Overall, it works well. I am able to quickly change transmission modes (POL/PHA), speeds (48MHz clock divider), word size, etc. without the ioctl() calls, and I can gate GPIO pins with the CS to talk to multiple SPI slave devices. Since I can control the speed and configuration on-the-fly quickly for each message, I can talk to many different slave devices at different speeds on different messages without the overhead of the ioctl() calls to change the channel settings.

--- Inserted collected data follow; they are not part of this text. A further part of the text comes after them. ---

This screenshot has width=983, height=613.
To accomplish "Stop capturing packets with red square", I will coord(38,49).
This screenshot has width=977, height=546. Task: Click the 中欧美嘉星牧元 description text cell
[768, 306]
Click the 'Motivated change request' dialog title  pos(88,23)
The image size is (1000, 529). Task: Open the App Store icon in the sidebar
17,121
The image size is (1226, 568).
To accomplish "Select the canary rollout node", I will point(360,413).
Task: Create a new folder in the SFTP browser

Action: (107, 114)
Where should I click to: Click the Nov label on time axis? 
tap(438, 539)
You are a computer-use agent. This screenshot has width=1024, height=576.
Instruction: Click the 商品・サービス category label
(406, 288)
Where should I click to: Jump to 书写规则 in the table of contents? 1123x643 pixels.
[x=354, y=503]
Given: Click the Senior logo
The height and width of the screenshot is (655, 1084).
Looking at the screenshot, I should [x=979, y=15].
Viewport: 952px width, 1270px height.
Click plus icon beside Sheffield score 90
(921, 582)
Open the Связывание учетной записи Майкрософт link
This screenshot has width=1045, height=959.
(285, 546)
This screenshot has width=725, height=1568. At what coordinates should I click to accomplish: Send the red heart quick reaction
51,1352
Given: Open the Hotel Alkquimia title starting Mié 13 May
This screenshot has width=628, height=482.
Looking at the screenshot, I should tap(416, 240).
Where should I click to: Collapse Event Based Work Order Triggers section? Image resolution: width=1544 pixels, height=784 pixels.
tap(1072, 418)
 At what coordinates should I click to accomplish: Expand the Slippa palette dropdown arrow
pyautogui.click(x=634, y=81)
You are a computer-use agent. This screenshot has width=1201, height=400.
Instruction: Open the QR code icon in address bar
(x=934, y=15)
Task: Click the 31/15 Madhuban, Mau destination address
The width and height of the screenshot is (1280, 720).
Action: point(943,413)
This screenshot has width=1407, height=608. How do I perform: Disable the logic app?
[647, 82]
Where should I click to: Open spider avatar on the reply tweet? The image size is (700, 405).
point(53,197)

Looking at my scope’s output, I can see that the signal looks good (even at the full 48MHz clock speed). I’ve found that if you slam the MCSPI_CH0STAT by polling it over and over, you will receive a bus error. But, if you poll only 500 or 1000 times before timing out, it works out better. Also, you can probably busy-wait a bit more between checks. You’ll want to usleep() immediately prior to sending your message(s) to ensure that you’re sending your SPI data from userspace at the start of your current timeslice. You could use sched_setscheduler() to boost the priority of your SPI comm thread to real-time priority, but I didn’t see the benefit in this. If you need real-time guarantees, you can always use the PRU to talk to the SPI registers.
The spidev driver will outperform the userspace approach for larger transmissions. In my measurements, the break-even point for an 8-bit word message sent at 12MHz is about 250 bytes. At 50 bytes, it takes 90us in userspace and 140us in the kernel (36% faster). At 100 bytes, this becomes 167us/231us (28% faster). At 160 bytes, DMA turns on inside the kernel driver and the time becomes 262us/321us (18% faster). At 300 bytes, the timing is 475us/456us (4% slower). But, userspace will still allow you to implement multiple chip select lines via GPIOs and quickly change transmission parameters between messages.